物語学の森 Blog版 学燃後知不足 『礼記』
学燃後知不足 『礼記』
2016-07-22 Fri 08:49
学燃後不足

 下村章雄「池田博士の人と業蹟」鳥取県政新聞、昭和33年1月5日~8月15日、18回連載+年譜 を入手。複写に尽力いただいた某先生、ありがとうございます。この文献は、以下のように紹介されています。

 ちなみに下村章雄氏は池田博士の小学教員の時代の教え子で、鳥取師範を卒業後、歴史・国語の中等教員免状をとり、各地の中学教諭を転々、さらに高等教員国語科の免状をも獲得、山口女専教授を経て、現在は米子西高校々長の職にある人である。右の「池田博士の人と業蹟」なる一文は、県政新聞に十数回にわたって連載された伝記であり、博士の青少年時代や小学教員時代の面目を伝える好資料である。」  長野嘗一「源氏物語とともに-池田亀鑑の生涯2」

 補足すると、下村氏は、『絶唱』の作者・大江賢次の二学年上になると言う。高等教員国語科検定に合格されたのは昭和10年。当時、大学を卒業せずとも高等教育機関の教育資格を得るための試験で、『枕草子』研究の田中重太郎(1917-1987)もこの試験の合格者。また、第一回の見出しのひとつに「名は『カメノリ』」とあり、亀鑑のことを父・宏文は「かめのり」と呼んでいたとありました。

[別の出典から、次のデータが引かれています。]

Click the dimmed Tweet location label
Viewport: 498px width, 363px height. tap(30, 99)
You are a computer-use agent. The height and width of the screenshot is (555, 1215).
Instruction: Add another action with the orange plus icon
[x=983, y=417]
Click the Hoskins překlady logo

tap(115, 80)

「亀鑑-きかん」は国文学者になってからの「有職読み」のようです。

 池田亀鑑の揮毫の典拠は、「学然後知不足 教然後知困」『礼記』第十八篇『学記』

 学びて然る後に足らざるを知り、教えて然る後に困しむを知る。足らざるを知りて、然る後に能く自ら反りみるなり。困しむを知りて、然る後に能く自ら強むるなり。故に曰く、教学相長ずるなりと。
 なお、1月中旬号の「岸本中学校新築落成」広告に「県会議員・野坂浩賢」の名刺広告がありました。後に、自社さ・村山内閣で建設大臣・官房長官を務めた野坂元衆議院議員(1924-2004)の若き日(29歳時)の記事でした。